Description of the task: Reproduce verbatim the lines from the one containing "At what coordinates should I click to accomplish: Copy" through the one containing "Action: click(x=444, y=241)", including both of those lines.

Record set:
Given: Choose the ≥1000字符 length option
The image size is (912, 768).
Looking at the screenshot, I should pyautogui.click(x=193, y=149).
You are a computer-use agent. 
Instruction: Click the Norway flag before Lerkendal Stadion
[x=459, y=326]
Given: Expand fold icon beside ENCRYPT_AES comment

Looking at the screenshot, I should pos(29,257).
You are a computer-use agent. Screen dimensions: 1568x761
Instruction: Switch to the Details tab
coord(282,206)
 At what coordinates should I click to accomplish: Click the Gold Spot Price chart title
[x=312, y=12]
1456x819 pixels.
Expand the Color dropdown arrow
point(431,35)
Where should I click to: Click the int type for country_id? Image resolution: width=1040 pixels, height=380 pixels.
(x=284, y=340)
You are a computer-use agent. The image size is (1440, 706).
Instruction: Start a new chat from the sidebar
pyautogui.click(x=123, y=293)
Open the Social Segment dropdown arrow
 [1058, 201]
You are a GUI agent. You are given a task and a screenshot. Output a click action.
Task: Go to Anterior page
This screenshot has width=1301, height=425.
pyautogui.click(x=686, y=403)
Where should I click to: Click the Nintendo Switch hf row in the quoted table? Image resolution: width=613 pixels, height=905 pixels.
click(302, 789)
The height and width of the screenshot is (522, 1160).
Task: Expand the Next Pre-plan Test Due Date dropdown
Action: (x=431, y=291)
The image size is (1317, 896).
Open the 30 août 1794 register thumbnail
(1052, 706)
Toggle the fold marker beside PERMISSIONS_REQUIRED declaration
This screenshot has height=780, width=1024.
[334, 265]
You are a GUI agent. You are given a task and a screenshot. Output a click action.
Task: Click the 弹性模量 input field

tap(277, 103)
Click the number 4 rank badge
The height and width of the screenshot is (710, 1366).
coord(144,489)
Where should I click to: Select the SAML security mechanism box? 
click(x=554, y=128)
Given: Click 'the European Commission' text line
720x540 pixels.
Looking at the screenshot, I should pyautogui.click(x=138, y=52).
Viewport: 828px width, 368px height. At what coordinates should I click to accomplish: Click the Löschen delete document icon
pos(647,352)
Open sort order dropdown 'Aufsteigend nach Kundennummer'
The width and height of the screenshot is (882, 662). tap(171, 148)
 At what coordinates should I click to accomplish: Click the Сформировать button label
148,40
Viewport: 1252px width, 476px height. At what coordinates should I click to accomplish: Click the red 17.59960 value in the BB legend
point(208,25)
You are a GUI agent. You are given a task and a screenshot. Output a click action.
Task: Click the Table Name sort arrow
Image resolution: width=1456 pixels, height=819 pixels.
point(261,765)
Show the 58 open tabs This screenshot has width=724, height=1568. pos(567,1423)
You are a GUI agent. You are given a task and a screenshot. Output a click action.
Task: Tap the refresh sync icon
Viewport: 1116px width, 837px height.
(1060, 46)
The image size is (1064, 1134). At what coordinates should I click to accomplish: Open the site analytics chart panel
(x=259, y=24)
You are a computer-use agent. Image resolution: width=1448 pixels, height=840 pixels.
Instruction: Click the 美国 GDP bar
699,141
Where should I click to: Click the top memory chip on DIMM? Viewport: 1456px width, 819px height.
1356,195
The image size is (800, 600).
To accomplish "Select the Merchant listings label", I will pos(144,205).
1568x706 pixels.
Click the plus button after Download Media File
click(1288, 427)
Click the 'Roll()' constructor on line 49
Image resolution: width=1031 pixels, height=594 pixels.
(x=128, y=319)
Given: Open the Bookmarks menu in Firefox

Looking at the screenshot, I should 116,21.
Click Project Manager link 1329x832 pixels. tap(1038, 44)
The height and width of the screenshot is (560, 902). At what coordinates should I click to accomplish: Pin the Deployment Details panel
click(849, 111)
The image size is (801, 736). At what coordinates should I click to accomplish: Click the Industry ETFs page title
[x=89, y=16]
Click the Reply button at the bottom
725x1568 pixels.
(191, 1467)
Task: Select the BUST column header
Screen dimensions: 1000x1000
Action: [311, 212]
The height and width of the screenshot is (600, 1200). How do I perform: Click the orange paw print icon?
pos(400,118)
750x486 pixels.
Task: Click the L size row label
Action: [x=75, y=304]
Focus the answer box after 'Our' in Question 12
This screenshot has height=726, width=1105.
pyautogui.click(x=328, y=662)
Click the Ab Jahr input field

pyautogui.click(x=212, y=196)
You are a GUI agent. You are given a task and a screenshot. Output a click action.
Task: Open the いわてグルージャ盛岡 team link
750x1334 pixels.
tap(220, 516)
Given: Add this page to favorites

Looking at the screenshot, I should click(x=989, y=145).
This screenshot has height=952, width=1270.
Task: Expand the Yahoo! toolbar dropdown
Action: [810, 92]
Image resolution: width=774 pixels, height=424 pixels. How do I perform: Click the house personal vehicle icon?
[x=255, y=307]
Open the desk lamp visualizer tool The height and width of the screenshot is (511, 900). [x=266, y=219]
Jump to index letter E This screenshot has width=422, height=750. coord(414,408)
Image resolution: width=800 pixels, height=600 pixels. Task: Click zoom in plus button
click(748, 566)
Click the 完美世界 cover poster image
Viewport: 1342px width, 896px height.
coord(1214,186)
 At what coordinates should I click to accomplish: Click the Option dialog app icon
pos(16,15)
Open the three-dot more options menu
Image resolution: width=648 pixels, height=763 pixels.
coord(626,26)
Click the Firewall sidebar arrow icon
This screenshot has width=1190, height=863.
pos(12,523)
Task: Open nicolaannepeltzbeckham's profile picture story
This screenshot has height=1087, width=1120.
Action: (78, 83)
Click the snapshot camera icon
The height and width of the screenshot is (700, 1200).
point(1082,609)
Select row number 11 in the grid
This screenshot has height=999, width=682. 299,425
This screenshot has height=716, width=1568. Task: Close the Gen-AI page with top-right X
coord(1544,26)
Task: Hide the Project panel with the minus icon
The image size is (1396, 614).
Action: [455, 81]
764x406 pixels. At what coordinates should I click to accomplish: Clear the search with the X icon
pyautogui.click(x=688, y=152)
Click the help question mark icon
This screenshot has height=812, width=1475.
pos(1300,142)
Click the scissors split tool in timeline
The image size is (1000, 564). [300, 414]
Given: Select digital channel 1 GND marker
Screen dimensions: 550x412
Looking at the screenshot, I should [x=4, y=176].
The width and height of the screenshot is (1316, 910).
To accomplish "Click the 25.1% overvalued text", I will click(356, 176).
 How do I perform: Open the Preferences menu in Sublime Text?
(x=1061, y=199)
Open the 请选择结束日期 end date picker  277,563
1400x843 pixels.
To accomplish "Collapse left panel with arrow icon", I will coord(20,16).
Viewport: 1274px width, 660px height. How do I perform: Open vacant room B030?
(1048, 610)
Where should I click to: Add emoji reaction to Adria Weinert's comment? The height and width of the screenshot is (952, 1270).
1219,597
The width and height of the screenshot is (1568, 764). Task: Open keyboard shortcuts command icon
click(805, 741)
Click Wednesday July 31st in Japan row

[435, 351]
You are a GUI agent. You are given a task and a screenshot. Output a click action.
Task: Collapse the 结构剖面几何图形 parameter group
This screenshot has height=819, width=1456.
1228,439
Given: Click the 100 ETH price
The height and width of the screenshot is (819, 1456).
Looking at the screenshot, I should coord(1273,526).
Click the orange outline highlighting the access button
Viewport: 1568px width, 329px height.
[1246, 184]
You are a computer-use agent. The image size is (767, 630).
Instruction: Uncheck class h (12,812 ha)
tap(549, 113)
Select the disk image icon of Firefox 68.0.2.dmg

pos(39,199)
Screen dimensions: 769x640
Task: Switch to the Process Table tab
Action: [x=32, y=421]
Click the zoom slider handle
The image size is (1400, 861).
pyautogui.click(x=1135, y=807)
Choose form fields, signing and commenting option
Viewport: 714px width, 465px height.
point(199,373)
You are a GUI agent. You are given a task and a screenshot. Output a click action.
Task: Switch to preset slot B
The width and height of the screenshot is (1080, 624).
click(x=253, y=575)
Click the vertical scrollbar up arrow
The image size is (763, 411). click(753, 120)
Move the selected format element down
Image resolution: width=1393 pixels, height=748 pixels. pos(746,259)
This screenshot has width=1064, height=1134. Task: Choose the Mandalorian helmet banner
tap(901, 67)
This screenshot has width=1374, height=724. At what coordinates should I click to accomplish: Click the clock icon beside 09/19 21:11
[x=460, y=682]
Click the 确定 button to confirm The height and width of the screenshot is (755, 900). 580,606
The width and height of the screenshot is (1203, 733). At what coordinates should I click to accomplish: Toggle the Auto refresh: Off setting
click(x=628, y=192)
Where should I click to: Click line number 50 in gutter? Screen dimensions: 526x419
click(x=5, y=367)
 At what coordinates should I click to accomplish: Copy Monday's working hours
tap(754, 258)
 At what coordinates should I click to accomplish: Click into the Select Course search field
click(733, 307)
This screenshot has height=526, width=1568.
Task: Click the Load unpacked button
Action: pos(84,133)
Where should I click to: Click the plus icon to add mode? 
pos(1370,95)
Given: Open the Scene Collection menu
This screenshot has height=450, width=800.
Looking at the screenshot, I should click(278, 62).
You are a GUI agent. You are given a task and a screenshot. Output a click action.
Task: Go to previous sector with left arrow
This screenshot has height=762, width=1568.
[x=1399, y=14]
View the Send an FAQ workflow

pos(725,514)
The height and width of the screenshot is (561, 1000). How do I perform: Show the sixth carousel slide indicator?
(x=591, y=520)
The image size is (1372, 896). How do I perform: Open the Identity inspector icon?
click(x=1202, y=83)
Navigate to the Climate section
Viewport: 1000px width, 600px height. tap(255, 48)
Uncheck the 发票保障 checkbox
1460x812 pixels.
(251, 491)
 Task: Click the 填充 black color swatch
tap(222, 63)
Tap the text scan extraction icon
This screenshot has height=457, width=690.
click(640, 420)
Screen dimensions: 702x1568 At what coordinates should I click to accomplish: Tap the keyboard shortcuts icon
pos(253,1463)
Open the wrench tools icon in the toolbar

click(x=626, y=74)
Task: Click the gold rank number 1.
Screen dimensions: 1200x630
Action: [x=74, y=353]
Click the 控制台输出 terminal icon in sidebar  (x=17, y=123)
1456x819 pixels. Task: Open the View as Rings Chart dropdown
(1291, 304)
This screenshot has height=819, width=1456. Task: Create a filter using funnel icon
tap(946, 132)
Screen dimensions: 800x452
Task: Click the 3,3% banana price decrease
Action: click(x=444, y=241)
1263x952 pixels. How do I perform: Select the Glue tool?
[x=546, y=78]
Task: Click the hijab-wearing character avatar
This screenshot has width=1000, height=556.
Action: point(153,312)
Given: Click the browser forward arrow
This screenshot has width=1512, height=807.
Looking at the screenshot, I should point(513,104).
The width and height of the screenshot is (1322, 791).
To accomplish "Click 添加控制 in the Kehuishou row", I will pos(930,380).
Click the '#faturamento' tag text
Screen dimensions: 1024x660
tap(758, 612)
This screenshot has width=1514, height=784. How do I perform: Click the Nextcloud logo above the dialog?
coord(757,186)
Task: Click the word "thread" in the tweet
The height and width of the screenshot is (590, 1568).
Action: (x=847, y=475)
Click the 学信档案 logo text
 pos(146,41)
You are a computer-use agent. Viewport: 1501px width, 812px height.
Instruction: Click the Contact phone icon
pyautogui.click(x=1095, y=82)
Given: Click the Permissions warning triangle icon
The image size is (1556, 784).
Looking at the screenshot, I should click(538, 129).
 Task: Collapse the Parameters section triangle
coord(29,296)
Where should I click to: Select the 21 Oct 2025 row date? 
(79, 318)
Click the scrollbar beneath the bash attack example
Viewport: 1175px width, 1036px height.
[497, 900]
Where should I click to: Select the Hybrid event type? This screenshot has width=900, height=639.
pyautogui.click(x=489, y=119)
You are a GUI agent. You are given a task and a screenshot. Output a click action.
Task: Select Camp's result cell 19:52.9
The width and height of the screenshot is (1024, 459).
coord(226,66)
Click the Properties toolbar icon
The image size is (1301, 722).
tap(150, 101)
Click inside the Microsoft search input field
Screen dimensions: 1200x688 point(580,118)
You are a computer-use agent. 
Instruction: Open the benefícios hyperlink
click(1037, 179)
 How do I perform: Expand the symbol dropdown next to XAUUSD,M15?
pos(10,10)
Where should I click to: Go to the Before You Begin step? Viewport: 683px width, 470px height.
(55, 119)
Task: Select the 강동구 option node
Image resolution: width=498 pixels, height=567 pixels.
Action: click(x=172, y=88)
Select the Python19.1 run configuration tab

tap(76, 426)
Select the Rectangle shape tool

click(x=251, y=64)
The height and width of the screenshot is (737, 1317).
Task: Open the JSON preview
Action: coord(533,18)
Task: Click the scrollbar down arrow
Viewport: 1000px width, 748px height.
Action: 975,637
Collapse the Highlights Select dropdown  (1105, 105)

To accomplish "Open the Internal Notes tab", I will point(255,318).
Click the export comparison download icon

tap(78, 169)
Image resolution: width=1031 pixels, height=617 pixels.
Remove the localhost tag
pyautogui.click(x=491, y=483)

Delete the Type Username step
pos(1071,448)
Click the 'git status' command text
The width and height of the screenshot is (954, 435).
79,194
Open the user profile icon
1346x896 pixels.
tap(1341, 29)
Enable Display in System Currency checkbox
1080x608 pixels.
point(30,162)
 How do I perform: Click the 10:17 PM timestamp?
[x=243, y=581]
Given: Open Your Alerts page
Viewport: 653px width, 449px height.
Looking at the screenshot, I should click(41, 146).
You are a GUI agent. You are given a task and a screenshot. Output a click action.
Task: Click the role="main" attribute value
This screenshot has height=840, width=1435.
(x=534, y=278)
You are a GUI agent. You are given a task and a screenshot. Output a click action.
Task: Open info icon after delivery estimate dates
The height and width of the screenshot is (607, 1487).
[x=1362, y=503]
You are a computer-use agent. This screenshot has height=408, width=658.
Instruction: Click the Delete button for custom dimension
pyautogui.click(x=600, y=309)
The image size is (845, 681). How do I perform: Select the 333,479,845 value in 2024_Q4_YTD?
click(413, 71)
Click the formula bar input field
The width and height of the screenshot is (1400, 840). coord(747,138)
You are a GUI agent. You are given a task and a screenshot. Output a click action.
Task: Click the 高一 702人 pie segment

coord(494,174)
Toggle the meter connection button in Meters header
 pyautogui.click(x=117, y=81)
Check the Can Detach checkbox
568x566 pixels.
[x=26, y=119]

Complete output:
 At what coordinates should I click to accomplish: Copy Monday's working hours
tap(754, 258)
 At what coordinates should I click to accomplish: Click into the Select Course search field
click(733, 307)
This screenshot has height=526, width=1568.
Task: Click the Load unpacked button
Action: pos(84,133)
Where should I click to: Click the plus icon to add mode? 
pos(1370,95)
Given: Open the Scene Collection menu
This screenshot has height=450, width=800.
Looking at the screenshot, I should click(278, 62).
You are a GUI agent. You are given a task and a screenshot. Output a click action.
Task: Go to previous sector with left arrow
This screenshot has height=762, width=1568.
[x=1399, y=14]
View the Send an FAQ workflow

pos(725,514)
The height and width of the screenshot is (561, 1000). How do I perform: Show the sixth carousel slide indicator?
(x=591, y=520)
The image size is (1372, 896). How do I perform: Open the Identity inspector icon?
click(x=1202, y=83)
Navigate to the Climate section
Viewport: 1000px width, 600px height. tap(255, 48)
Uncheck the 发票保障 checkbox
1460x812 pixels.
(251, 491)
 Task: Click the 填充 black color swatch
tap(222, 63)
Tap the text scan extraction icon
This screenshot has height=457, width=690.
click(640, 420)
Screen dimensions: 702x1568 At what coordinates should I click to accomplish: Tap the keyboard shortcuts icon
pos(253,1463)
Open the wrench tools icon in the toolbar

click(x=626, y=74)
Task: Click the gold rank number 1.
Screen dimensions: 1200x630
Action: [x=74, y=353]
Click the 控制台输出 terminal icon in sidebar  (x=17, y=123)
1456x819 pixels. Task: Open the View as Rings Chart dropdown
(1291, 304)
This screenshot has height=819, width=1456. Task: Create a filter using funnel icon
tap(946, 132)
Screen dimensions: 800x452
Task: Click the 3,3% banana price decrease
Action: click(x=444, y=241)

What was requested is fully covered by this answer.